Although EP1 works, regulatory hurdles in Europe and the USA will likely prevent EP1 being registered because of the already recognised issue of estrogenic contamination of the environment (through our human waste and livestock waste which floods the environment with estrogens). So officials will most likely not allow a product that may contribute to this, even if only in a very small way. Countries in Africa do not have these issues with high estrogen waste and have seen EP1 as reducing environmental contamination with anticoagulant poisons, so are more willing to let them be used to reduce non-target poisoning. Through research I have ongoing in South Africa we plan to investigate these further issues.
How do you get the bait to be eaten by mice and only by them?
There are two ways, one is to put the bait directly in the rodent burrows. This is called burrow baiting and widely used in delivery of poisons, so we simply do the same with our contraceptive bait. We also use small segments of bamboo and/or segments of plastic pipe as a bait station. The segments are placed out across the cropping area with the bait placed in the middle of the segment. This stops birds and larger animals getting at the bait and we can show this is the case with camera traps.

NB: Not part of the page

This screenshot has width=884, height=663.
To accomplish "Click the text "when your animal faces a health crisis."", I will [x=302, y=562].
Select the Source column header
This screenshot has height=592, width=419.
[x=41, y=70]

What about using plant extracts for a contraceptive bait?
Neem has been tested in laboratory studies and it can reduce fertility. But it needs to be delivered over a long time, and it is super bitter tasting so it is not easy to get rodents to eat it. Bitterness is a problem with many natural products being tested for fertility effects. There are natural products which are being used. One sold in the USA contains cotton seed oil, which contains the compound gossypol. Gossypol has fertility control effects, but it also causes heart failure, liver toxicity, and many other toxic effects. Another one, also sold in the USA, contains triptolide. This comes from a plant called the Thunder God Vine (Tripterygium wilfordii). This has reproductive effects, but also many other known serious toxicities. As both products are supposed to be delivered long-term to rodents, cumulative toxicity to the rodents eating the bait is likely, and some observations by pest controllers suggest this is the actual mode of action, instead of reducing reproduction. There is no published evidence from field trials on these products available in the USA showing their mode of action is limiting reproduction. Ongoing trials in New York City are aiming to collect more efficacy and mode of action data on one of these products.